| Columns - Friday, July 23, 2010
Behind the Sun: Talk of the town
Hippie schoolmarm brainwashes youth with tale of socialist utopia...
by Jason Walsh
40 years ago
From the Sun vaults, July 22 - 28, 1970
America was "talkin' 'bout Mill Valley" 40 years ago this week.
It was summer, 1970—and the bells were striking midnight upon the nation's hour of chaos. The U.S. military was storming the Cambodian border, the bloodied Weathermen waged anarchy against the federal government and merciless National Guardsmen mowed down angry student demonstrators at Kent State U.
But there was still one little place where life felt very fine and free—where people weren't afraid to smile, and stop and talk to you a while.

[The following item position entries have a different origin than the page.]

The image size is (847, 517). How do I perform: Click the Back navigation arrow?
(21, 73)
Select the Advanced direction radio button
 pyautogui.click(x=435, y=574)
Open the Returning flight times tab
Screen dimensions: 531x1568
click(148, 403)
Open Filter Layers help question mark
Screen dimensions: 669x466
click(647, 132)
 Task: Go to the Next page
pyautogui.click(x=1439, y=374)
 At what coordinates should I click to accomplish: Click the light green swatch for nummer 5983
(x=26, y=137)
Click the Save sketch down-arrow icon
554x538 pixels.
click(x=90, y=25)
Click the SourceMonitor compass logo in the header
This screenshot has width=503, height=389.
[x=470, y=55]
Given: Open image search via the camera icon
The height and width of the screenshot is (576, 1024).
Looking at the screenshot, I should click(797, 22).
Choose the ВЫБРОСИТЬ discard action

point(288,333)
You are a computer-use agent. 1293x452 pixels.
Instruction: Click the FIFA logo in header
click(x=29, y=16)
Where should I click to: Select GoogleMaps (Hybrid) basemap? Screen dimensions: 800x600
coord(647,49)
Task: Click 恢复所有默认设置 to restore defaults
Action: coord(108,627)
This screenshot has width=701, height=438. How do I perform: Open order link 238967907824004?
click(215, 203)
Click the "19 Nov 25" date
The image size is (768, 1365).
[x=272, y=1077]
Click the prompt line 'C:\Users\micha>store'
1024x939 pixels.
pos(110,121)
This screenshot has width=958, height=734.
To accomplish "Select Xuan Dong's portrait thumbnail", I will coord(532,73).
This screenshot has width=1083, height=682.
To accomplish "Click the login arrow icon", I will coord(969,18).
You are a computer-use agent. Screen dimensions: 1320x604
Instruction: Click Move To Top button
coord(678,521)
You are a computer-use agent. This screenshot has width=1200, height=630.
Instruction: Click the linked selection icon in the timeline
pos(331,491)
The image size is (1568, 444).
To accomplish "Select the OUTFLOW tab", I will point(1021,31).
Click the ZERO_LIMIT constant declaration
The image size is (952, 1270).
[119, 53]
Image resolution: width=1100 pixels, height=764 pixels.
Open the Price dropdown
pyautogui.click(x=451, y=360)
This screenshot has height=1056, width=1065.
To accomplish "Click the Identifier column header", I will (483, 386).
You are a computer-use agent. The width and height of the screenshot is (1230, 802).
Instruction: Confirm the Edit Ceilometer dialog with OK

Yes, music lovers across the country were turning on and tuning in to the West Coast utopia described in Strawberry Point kindergarten teacher Rita Abrams' hit single, "Mill Valley." Miss Abrams' detailed account of her North Bay Brigadoon of boundless creeks, towering trees and unremitting friendliness made the "Lucy in the Sky with Diamonds" landscape seem like an industrial-waste dump in comparison. The single, officially credited to "Miss Abrams and the Strawberry Point Fourth Grade Class," drew radio airplay across the country and earned the self-described hippie schoolteacher write-ups in Rolling Stone, a photo session with Annie Leibowitz, an offer for a Jell-O commercial (she turned them down) and guest slots on The Smothers Brothers Comedy Hour, the Steve Allen Show and a video of the song directed by Francis Ford Coppola. (YouTube it, you won't be disappointed.)
"It all began," wrote Sun managing editor Don Stanley in July of 1970, "on Christmas morning when Miss Abrams took that now famous walk through town, watched the kid on his new bike, exchanged some smiles, met a dog and then wrote the song."
"The song," inspired by her Christmas constitutional, was originally intended as something simple that her kindergarten students could handle. But when she played a tape of the kids belting out "Mill Valley" to her record-producer pal Erik Jacobsen—who'd worked with the Lovin' Spoonful—he insisted they cut the kiddie canticle as a single for Reprise Records. After upgrading to 9-year-old Strawberry Point voices and promo-ing the 45 for record-company execs, Reprise demanded a "rush release"—and the label's roster of Hendrix, the Kinks, Frank Zappa and Richard Pryor grew to include a group with a 7:30pm bedtime. The rest was child-chantey history.
"The best thing the record has done is stop my parents nagging me to get married," the hit-making schoolteacher told the Sun. "Now they're proud that I'm 'Miss Abrams.'"
Though in the song Abrams contemplates "a time I'll have to leave Mill Valley," she still makes Throckmorton Boulevard her stomping grounds. She left teaching in the early '70s to pursue a musical career—and after a series of children's albums, countless songwriting partnerships with Elmo "Grandma Got Run Over by a Reindeer" Shropshire, and several long-running musical theater productions to her credit (For Whom the Bridge Tolls and New Wrinkles, among others), Abrams has carved out a successful career from the base of Mt. Tam. She even had a "Mill Valley" 40th anniversary reunion with the original Strawberry Point Fourth Grade Class—now in their late 40s—and is working on a book about the song.
"Mill Valley is still a wonderful place to live," Abrams says. "There are a lot of yuppies and people interested more in money than quality of life, but you'll always find that you can't do anything to hide the beauty of the mountain and the redwoods."
Despite her triumphs in stage, song and screen (she was married to Marin filmmaker John Antonelli), Abrams remains dubious about whether her decision to leave teaching was the right one.
"If I had a crystal ball, I may have stuck with teaching," she says. "It's been a tough road making a living creatively. There have been a lot of great things about it, but it would have also been great to influence so many lives of so many kids over the years."
Adds Abrams: "And I'd be retired by now, which would have really been amazing."